Il note que «l'Occident, avec ses alliés, développe maintenant ses armureries avec des munitions, des chars et d'autres matériels de guerre. Après des décennies de complaisance de la part de certains pays, l'augmentation des dépenses pourrait se poursuivre dans un avenir prévisible, selon les experts ».

Barron's fait remarquer que le Fonds négocié en bourse (ETF) ‘Future of Defense’, de 625 millions de dollars, «qui suit un large panier d'actions de défense basées dans les pays membres de l'OTAN», a «rapporté 34 % pour l'année jusqu'au 9 décembre».

Il ajoute: «Une alternative est l'ETF iShares US Aerospace & Defense (ITA), qui suit un ensemble d'actions de défense et de sociétés aérospatiales. Il s'agit notamment des entrepreneurs militaires Northrop Grumman, L3Harris Technologies et General Dynamics. Le fonds a enregistré un rendement de 19 % cette année».

La forte montée des dépenses militaires se produit aussi de l'autre côté de l'Atlantique, où les alliés des États-Unis membres de l'OTAN augmentent massivement leurs dépenses militaires.

Dans son premier discours depuis son entrée en fonction, le secrétaire général de l'OTAN Mark Rutte a appelé jeudi les pays européens à dépenser pour leurs armées plus que leur objectif actuel de 2% du PIB.

«Il est temps de passer à un état d'esprit de temps de guerre», a déclaré Rutte. «Et dynamiser notre production et nos dépenses de défense.»

Il a ajouté: «Pendant la guerre froide, les Européens ont dépensé bien plus de 3 % de leur PIB pour la défense», un objectif «considérablement supérieur à 2 %» était nécessaire.

Cette extension massive des dépenses militaires – qui se fera aux dépens des programmes sociaux et du niveau de vie de la classe ouvrière – survient dans un contexte d'escalade de la guerre menée par les États-Unis et l'OTAN contre la Russie en Ukraine. Au début du mois, le conseiller américain à la Sécurité nationale Jake Sullivan a déclaré que l'administration sortante de Joe Biden prévoyait un «envoi massif» d'armes à l'Ukraine dans les semaines précédant l'entrée en fonction de la prochaine administration.

Le mois dernier, le président américain Joe Biden a autorisé l'Ukraine à utiliser des missiles à longue portée ATACMS fabriqués aux États-Unis pour frapper à l'intérieur de la Russie. Un peu plus tard, le Royaume-Uni a fait de même pour ses missiles de croisière Storm Shadow. Les deux systèmes d'armes ont été utilisés pour frapper la Russie en profondeur dans les jours qui ont suivi l'annonce.
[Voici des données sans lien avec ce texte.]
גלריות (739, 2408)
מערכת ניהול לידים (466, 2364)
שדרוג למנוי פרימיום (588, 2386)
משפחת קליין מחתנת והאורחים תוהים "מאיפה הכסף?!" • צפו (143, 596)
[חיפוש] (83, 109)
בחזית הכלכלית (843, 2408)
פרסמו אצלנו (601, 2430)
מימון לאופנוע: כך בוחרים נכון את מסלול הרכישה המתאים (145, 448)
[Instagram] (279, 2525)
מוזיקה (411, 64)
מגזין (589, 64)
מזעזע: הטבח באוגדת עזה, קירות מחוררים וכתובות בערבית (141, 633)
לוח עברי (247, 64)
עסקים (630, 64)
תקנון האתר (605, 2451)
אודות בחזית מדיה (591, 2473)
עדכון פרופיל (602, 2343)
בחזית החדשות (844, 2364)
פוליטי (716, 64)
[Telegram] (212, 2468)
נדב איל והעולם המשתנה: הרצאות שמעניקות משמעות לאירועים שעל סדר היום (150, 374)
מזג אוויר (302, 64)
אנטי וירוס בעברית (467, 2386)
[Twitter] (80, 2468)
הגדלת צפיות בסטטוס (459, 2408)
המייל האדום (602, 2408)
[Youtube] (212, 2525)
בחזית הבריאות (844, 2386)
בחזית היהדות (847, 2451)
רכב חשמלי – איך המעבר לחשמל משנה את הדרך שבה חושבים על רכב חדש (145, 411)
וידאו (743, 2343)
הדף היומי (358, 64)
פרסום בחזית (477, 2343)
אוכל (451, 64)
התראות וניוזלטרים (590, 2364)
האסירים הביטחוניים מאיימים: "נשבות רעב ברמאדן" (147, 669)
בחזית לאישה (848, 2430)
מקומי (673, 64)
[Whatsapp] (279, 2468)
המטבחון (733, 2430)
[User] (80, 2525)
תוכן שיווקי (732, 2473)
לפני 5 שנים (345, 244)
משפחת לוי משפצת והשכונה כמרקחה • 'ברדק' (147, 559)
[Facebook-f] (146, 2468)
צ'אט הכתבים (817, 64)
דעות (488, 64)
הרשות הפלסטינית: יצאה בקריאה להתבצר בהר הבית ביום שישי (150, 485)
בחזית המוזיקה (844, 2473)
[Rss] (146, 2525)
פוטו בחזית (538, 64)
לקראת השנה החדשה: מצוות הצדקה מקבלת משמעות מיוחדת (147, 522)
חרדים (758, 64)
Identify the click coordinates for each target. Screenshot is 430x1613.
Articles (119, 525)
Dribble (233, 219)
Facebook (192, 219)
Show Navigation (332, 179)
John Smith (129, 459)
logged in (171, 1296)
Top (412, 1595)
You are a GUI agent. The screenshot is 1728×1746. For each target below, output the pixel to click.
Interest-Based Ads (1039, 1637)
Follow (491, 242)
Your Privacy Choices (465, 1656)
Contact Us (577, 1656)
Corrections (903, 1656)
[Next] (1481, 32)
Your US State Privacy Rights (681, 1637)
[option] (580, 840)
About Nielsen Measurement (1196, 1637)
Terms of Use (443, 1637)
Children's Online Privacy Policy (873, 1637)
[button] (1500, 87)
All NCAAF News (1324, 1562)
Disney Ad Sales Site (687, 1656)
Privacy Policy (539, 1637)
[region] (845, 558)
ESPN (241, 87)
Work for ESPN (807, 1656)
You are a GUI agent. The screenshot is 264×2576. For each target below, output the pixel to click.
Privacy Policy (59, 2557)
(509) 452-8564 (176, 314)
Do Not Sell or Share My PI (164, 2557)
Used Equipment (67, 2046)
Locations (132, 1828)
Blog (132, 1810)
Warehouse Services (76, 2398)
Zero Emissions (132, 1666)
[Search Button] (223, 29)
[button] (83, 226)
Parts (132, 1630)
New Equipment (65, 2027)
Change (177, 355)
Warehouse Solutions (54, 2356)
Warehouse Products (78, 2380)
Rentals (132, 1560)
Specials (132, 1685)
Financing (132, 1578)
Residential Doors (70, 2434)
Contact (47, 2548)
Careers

Le 21 novembre, le New York Times rapportait que l'administration Biden envisageait d'autoriser l'Ukraine à déployer des armes nucléaires. « Plusieurs responsables ont même suggéré que M. Biden pourrait permettre à l'Ukraine de disposer à nouveau d'armes nucléaires, comme c'était le cas avant la chute de l'Union soviétique», écrivait ce journal.